Daí a importância de investir nos espaços cotidianos da cidade, calçadas, travessias, pontos de ônibus, as infames passarelas, baixios de viaduto: iluminação, proteção contra os veículos, redução do barulho, prevenção de furtos nos lugares óbvios, policiamento, árvores, bancos, fachadas ativas, uso misto etc.
A arquitetura e o urbanismo fazem diferença
Uma pesquisa de 2017, em Vancouver, mostrou algo incrível: quem mora em prédios mais altos do que cinco andares tem mais dificuldade de conhecer vizinhos.

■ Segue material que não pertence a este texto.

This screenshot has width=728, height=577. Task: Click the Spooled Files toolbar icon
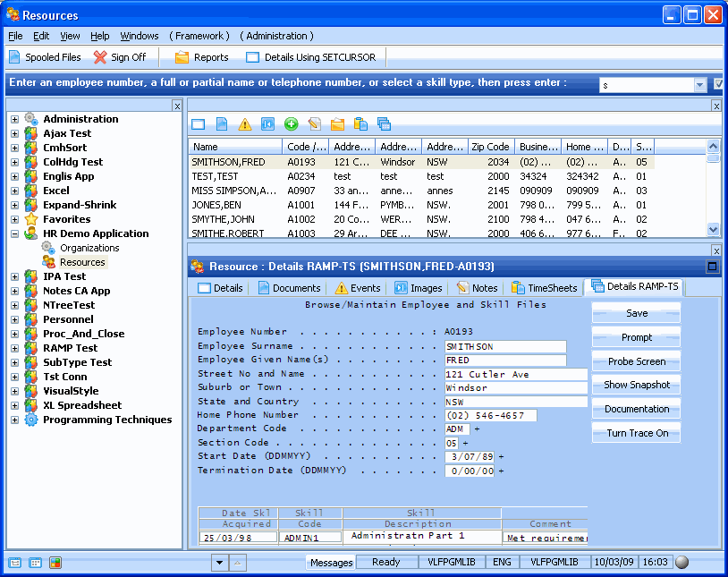pyautogui.click(x=15, y=57)
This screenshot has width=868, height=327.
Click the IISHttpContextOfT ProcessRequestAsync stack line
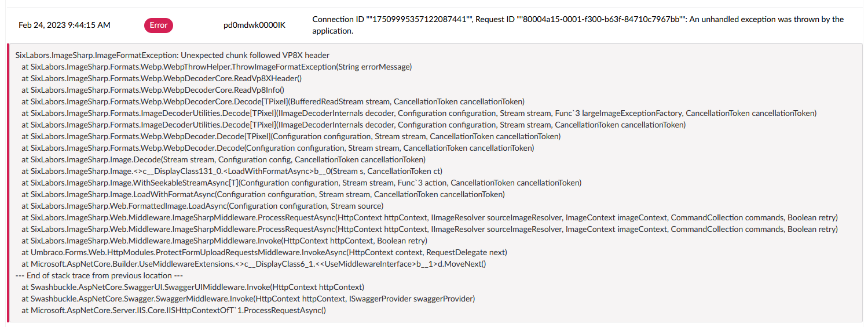pos(174,310)
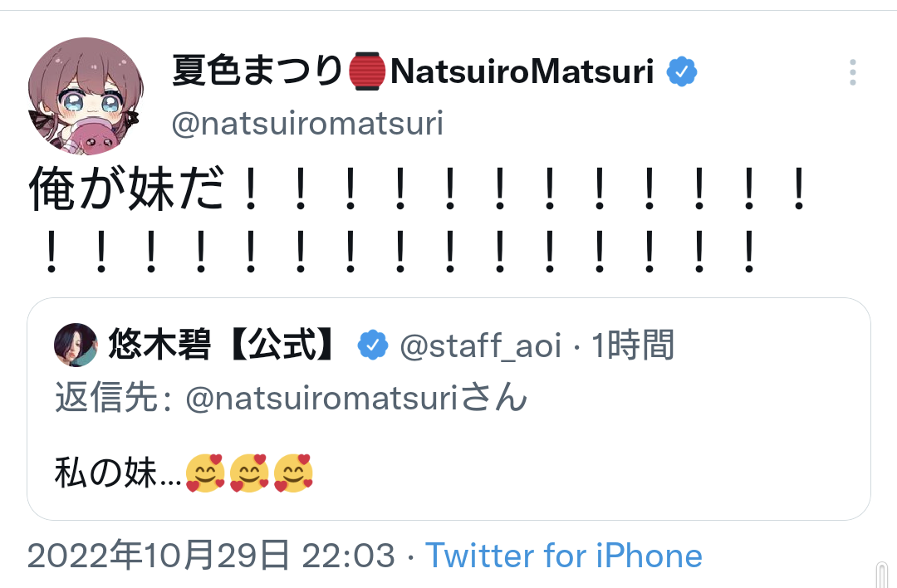
Task: Click the first heart-face emoji in quoted tweet
Action: coord(204,474)
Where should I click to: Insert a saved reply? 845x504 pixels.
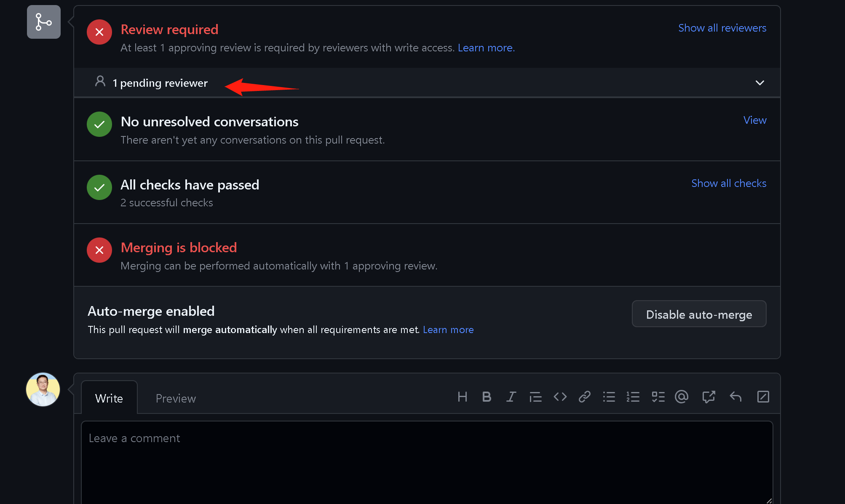[735, 397]
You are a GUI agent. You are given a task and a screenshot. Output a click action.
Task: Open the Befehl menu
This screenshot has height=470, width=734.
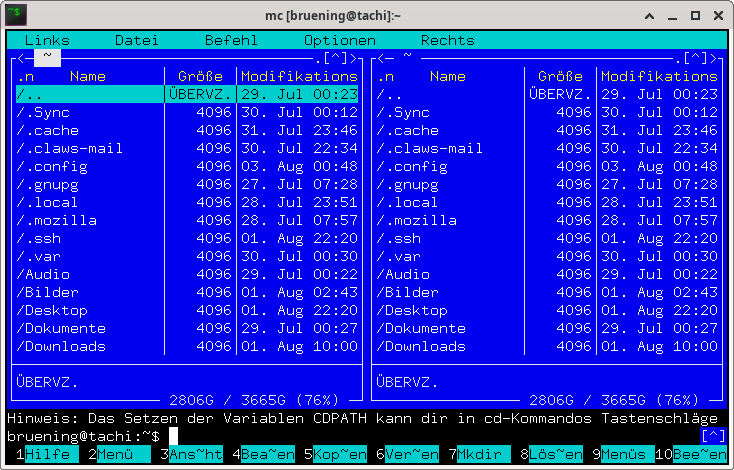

Se for assim, é bem possível que a forma pouco inspirada da nossa verticalização –prédios altíssimos, estúdios minúsculos, garagens ostensivas e pouca interação com a rua– esteja jogando contra a vida na rua, que poderia ganhar densidade e vitalidade com mais predinhos baixos no lugar de casas.
Outra modalidade de construção que pode combater a solidão são os cohousings. Começaram na Dinamarca, se espalharam por outros países e começaram a chegar ao Brasil, com mais de 20 projetos em andamento. Num modelo mais criativo do que o condomínio tradicional, cada pessoa mora em sua casa, mas os projetos preveem uma área comum, que abriga as atividades coletivas. Nas mais de 300 comunidades nos Estados Unidos, o pessoal cozinha junto, planta horta, cuida do jardim.
Olhando para tudo isso, tanto o zoneamento como o Plano Diretor recentemente aprovados têm pouquíssimo a oferecer para a urbanidade paulistana. Todo o esforço parece estar na regulação das edificações, na verticalização pouco criativa e quase nada na criação de espaços públicos e privados que estimulem a convivência na cidade e com a cidade. A solidão também se combate com desenho urbano.